Blue Green Infrastructure (BGI) has emerged as robust measures for managing stormwater, offering benefits such as reducing urban flooding, promoting groundwater recharge etc. However, recent studies highlight that these facilities often underperform during climate-induced intense rainfall events in urban areas. In addition, implementation of BGI in urban catchments is often challenging because many there are many different options and design considerations for BGI and commonly a lack of space. Therefore, there is greater need that 1) a more structured approach is applied during the selection, distribution and design of different BGI alternatives in urban catchments, and 2) facilities like bioretention are adapted to handle these intense events more effectively. The licentiate titled “Blue-green infrastructure for climate resilience - quantifying stormwater hydrology impact” focuses on advancing the understanding of design and implementation of Blue-Green Infrastructure (BGI) in catchment scale, with the explicit focus on design improvement of bioretention facilities by using modelling tools. 

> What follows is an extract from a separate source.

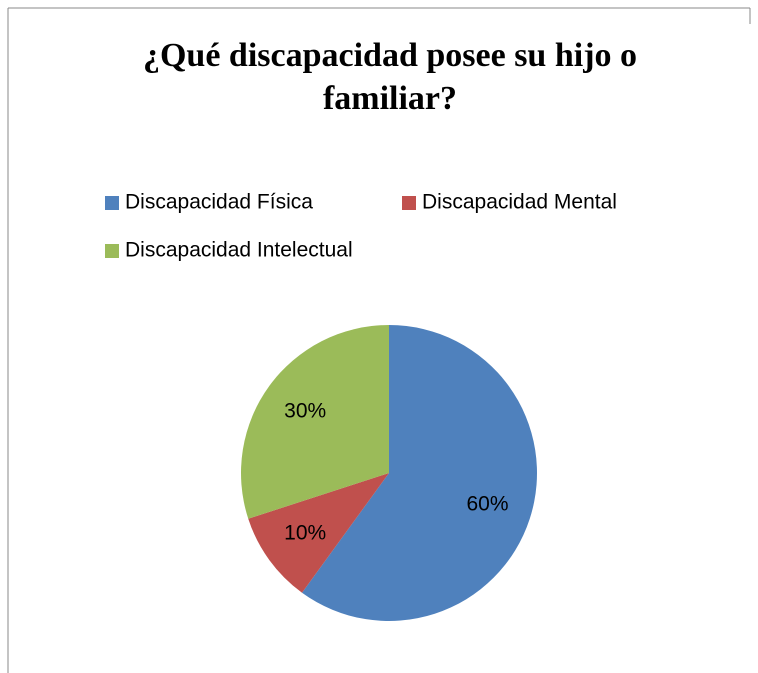  What do you see at coordinates (488, 504) in the screenshot?
I see `data-label: 60%` at bounding box center [488, 504].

The licentiate has an overall 3 scientific articles. Paper 1 develops different BGI alternatives by considering spatial scale and design complexity in urban environments having diverse land use characteristics. The study quantifies to what extent hydrological outcomes such as surface runoff, infiltration, and pre-development flow varies with different BGI alternatives in these catchments. One of the results obtained from this study showed that in residential areas, which offer more spaces for planned integration of stormwater control measures, engineered BGI alternatives showed the highest potential to reduce flooding while in densely built inner city catchments the more natural BGIs showed higher potential. Paper 2 evaluates the reliability of the SWMM model used in Paper 1 for bioretention modeling by comparing calibrated and uncalibrated models with observed data. The findings confirm that SWMM is a reliable tool for modeling bioretention systems, accurately capturing key hydrologic processes, especially after calibration. While first study is about how different BGIs can be combined to achieve various hydrologic benefits at catchments, the third study is about effect of different bioretention design variable in managing stormwater hydrology at local scale. Paper 3, by using the calibrated model in Paper 2, explores 54 different biofilter design options, to assess the impact of key design factors—ponding depth, hydraulic conductivity, filter media fraction and storage connection —on different stormwater performance indicators. In general, this study showed that a balanced approach is required while designing bioretention as there are trade-offs between optimizing for volume reduction during daily events (e.g. higher filter media fraction) and reducing overflow occurrences during high-intensity events (e.g. lower filter media fraction, high hydraulic conductivity).

Overall, this thesis provides valuable insights and practical recommendations for enhancing the effectiveness of BGI in urban catchments for climate adaptive stormwater management solutions, and with explicit focus on designing bioretention systems.